▶ **Provided text**:
◆ ◆ ◆ ◆ ◆

Traditional Pointing Requirements: Stability and Jitter

Traditional pointing performance requirements are given in terms "stability" and "jitter", which are known to be very conservative, give inconsistent results, are not indicative of optical payload performance, difficult to analyze in the time domain, and have no mathematical equivalent in the frequency domain. Stability and jitter are inconsistently defined across programs, are open to interpretation, and subject to varying methods of analysis.

In addition, the Line of Sight pointing requirements are often defined at the bus-to-payload interface or at a nominal optical boresight axis fixed externally to the optical payload. Such requirements are not valid for an image motion allocation for the optical sensor, unless the optical sensor is a rigid body at the disturbance frequencies at the interface.

The performance requirements and analysis methodology that I advocate provides a direct connection between the Image Motion OTF and spacecraft bus performance. This methodology is being adopted in industry, NASA, and DoD, particularly on high-performance missions.

Line-of-Sight Pointing Defined

The Point Spread Function (PSF) of an optical sytem is the image of a point source of light. The image of the point source is the impulse response of the optical system. The Line of Sight (LOS) is defined as the location of the maximum of the PSF. In an isoplanactic (linear shift invariant) optical system, image motion is equivalent to PSF motion, or LOS motion.

Wavefront error is the deviation of light energy from a spherical wavefront that causes the image of a point source to be distorted. A structural model provides the Piston, Tip, and Tilt (PTT) displacements of the optical elements, including the focal plane. An optical sensitivity model converts the PTT into wavefront error, from which the PSF is computed. Time-varying PTT causes image motion and varying shape of the PSF.

In situations where an optical model is not available or cannot be provided, a similar design may be available as a temporary proxy, a pinhole camera model may be used provisionally, or disturbance response data can be given to the optical engineers for evaluation.

OTF, MTF, CTF

The OTF is the imaging system's response to a sinusoidally-varying image intensity. The MTF is simply the magnitude of the OTF. The Contrast Transfer Function (CTF) is the optical system's response to alternating black/white line pairs, and is closely related to the MTF. The total system OTF is the product of the OTF due to atmospheric effects (if applicable), the OTF of the optics, the OTF of the detector, and the Image Motion OTF (IM OTF). (Image display OTF and human visual system (HVS) OTF are not considered here.) Image motion reduces the system OTF, particularly at higher spatial frequencies, and reduces the resolution of the optical system. Image motion is potentially a limiting factor in the imaging performance of an optical system.

◆ ◆ ◆ ◆ ◆

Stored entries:
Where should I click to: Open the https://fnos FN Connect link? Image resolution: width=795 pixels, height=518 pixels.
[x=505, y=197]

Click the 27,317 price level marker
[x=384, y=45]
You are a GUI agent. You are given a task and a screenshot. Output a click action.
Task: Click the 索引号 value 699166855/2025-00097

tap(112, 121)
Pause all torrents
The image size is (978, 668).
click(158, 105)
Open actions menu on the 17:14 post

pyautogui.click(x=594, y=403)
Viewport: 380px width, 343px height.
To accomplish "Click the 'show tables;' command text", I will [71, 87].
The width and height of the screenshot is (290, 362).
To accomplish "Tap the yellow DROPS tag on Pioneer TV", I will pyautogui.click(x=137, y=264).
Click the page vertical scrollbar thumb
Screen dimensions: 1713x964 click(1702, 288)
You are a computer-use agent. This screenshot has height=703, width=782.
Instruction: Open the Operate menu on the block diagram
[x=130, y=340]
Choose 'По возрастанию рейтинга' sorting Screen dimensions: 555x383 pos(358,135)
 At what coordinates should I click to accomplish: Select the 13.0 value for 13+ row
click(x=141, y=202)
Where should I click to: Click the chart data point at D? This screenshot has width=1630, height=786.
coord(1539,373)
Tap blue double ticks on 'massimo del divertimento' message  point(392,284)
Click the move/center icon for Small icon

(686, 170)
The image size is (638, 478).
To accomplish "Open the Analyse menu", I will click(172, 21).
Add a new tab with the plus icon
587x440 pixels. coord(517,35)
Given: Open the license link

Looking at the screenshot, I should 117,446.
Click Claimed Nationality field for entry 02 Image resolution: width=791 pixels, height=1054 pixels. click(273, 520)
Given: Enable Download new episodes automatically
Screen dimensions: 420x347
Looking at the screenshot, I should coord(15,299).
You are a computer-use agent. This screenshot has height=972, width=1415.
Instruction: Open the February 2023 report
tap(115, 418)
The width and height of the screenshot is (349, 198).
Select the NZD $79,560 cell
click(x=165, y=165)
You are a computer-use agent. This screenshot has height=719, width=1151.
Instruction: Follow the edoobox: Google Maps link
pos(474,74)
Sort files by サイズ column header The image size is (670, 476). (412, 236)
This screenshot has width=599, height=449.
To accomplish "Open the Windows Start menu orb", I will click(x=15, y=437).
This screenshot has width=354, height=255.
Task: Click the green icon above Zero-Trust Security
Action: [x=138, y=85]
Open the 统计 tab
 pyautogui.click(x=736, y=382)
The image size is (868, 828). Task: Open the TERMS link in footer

◆ ◆ ◆ ◆ ◆

▶ **To be done**:
**A.** Could you retype the passage on pointing requirements from "Line-of-Sight Pointing Defined" to "shape of the PSF."?
**B.** Can you lay out the stored entries as a numbered list, from their first line through the line containing "will pyautogui.click(x=137, y=264).", leaving out blank lines?

▶ **Answers to the exercise**:
**A.**
Line-of-Sight Pointing Defined

The Point Spread Function (PSF) of an optical sytem is the image of a point source of light. The image of the point source is the impulse response of the optical system. The Line of Sight (LOS) is defined as the location of the maximum of the PSF. In an isoplanactic (linear shift invariant) optical system, image motion is equivalent to PSF motion, or LOS motion.

Wavefront error is the deviation of light energy from a spherical wavefront that causes the image of a point source to be distorted. A structural model provides the Piston, Tip, and Tilt (PTT) displacements of the optical elements, including the focal plane. An optical sensitivity model converts the PTT into wavefront error, from which the PSF is computed. Time-varying PTT causes image motion and varying shape of the PSF.

**B.**
1. Where should I click to: Open the https://fnos FN Connect link? Image resolution: width=795 pixels, height=518 pixels.
2. [x=505, y=197]
3. Click the 27,317 price level marker
4. [x=384, y=45]
5. You are a GUI agent. You are given a task and a screenshot. Output a click action.
6. Task: Click the 索引号 value 699166855/2025-00097
7. tap(112, 121)
8. Pause all torrents
9. The image size is (978, 668).
10. click(158, 105)
11. Open actions menu on the 17:14 post
12. pyautogui.click(x=594, y=403)
13. Viewport: 380px width, 343px height.
14. To accomplish "Click the 'show tables;' command text", I will [71, 87].
15. The width and height of the screenshot is (290, 362).
16. To accomplish "Tap the yellow DROPS tag on Pioneer TV", I will pyautogui.click(x=137, y=264).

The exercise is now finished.